The central bank has continued to keep rates the same since that meeting, Egypt Today reported. Interest rate rises would be potentially problematic as external debt already exposes Egypt to “an important source of vulnerability – it will become much more onerous should interest rates rise, or the Egyptian Pound devalues further”, said the ARI in its research paper.  Yet most of the country’s debt is internal.

IMF emergency support

To try to improve matters and fill the FX hole, the Egyptian government approached the IMF again. In May the IMF’s executive board approved US$2.772bn in emergency support to enable Egypt to address the pandemic.

The country needed the IMF’s support to meet its balance of payments needs and prevent a blow to its macroeconomic stability. It is hoped that the funds will enable the country to alleviate its financing needs, as well as to support health, social protection, the most impacted economic sectors and vulnerable groups.

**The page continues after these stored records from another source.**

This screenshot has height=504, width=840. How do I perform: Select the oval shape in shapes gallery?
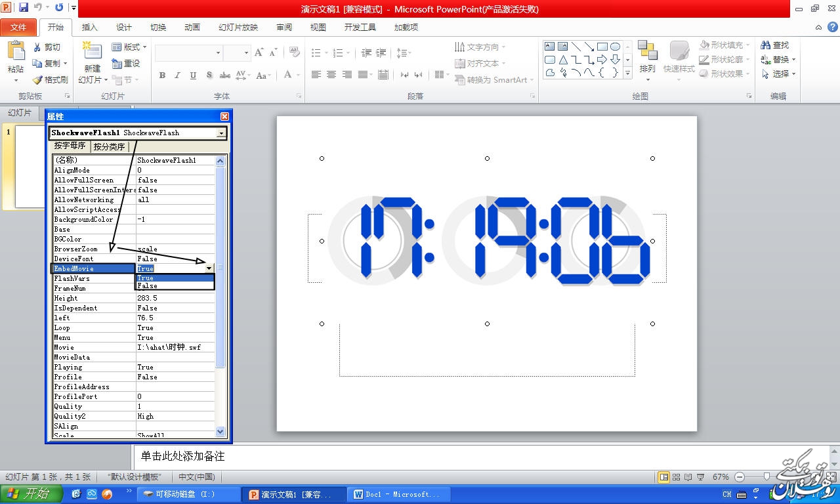[x=615, y=47]
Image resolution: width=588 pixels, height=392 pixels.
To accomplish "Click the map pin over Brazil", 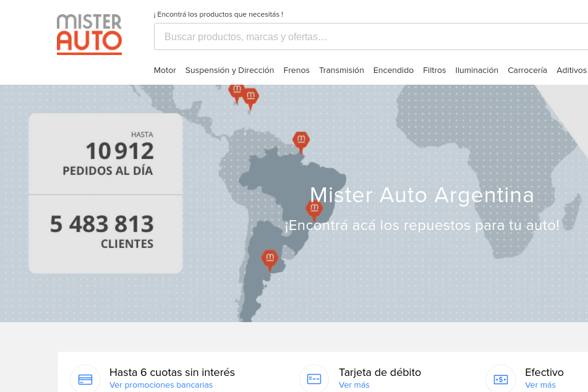I will pyautogui.click(x=314, y=209).
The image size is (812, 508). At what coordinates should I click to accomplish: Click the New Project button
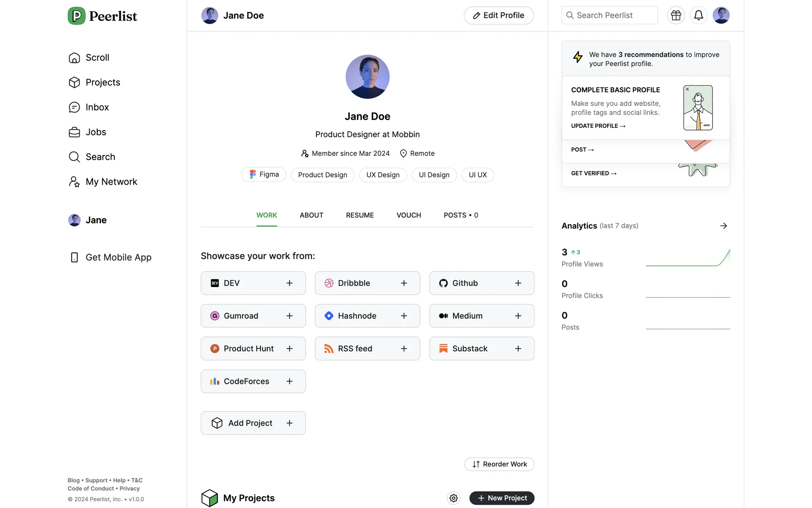tap(502, 498)
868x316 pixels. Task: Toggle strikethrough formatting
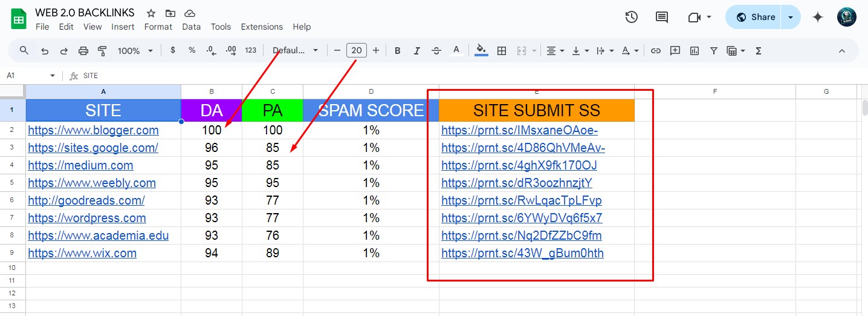[436, 51]
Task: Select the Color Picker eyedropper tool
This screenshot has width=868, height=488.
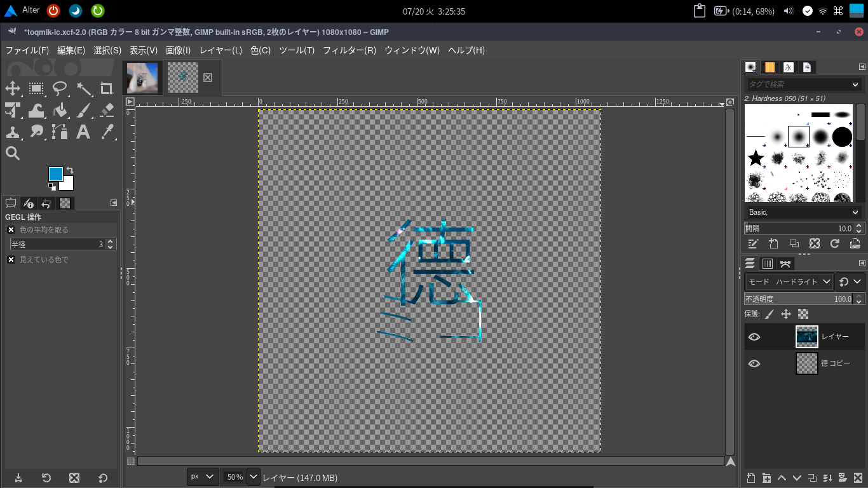Action: pos(107,132)
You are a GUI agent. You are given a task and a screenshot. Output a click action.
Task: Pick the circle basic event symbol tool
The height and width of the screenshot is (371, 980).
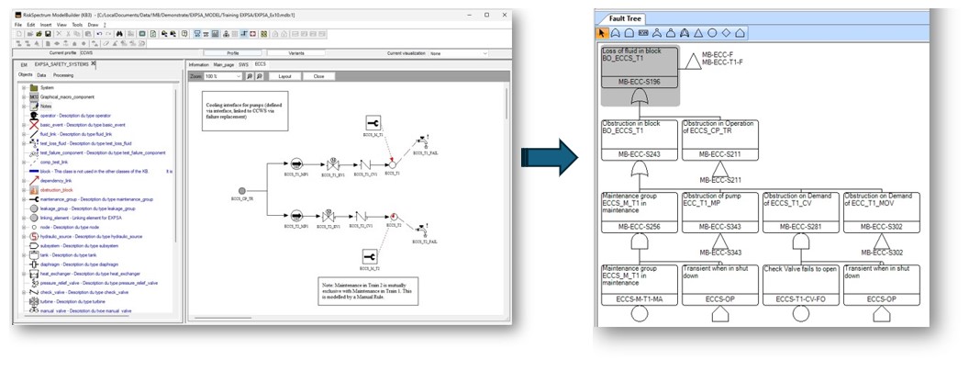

Further to this, in August the Egyptian government made a request to the IMF for a 12 month standby arrangement as the country’s external accounts have come under pressure, caused by capital outflows as well as by the fall in tourism and remittances. Along with the emergency support, the arrangement is designed to mitigate the economic and social impact of the pandemic, to safeguard past achievements and to maintain macroeconomic stability.

Government response

To this end, the IMF said the Egyptian authorities have “responded with a broad package to scale up the health system’s capacity to the support the people and the economy” of Egypt. However, the ARI concludes that while the country may have “the reserves, international political and financial backing to overcome short-term bumps”, it has to do more to address in the medium term its serious fragility by changing course.

Change requires more market liberalisation, less military involvement in the country’s economy and to widen participation in political affairs while giving the private sector a more central role than it has in the Egyptian economy. Such reforms could prove positive by reducing social unrest, attracting foreign direct investment, bolstering its currency and filling its foreign exchange hole.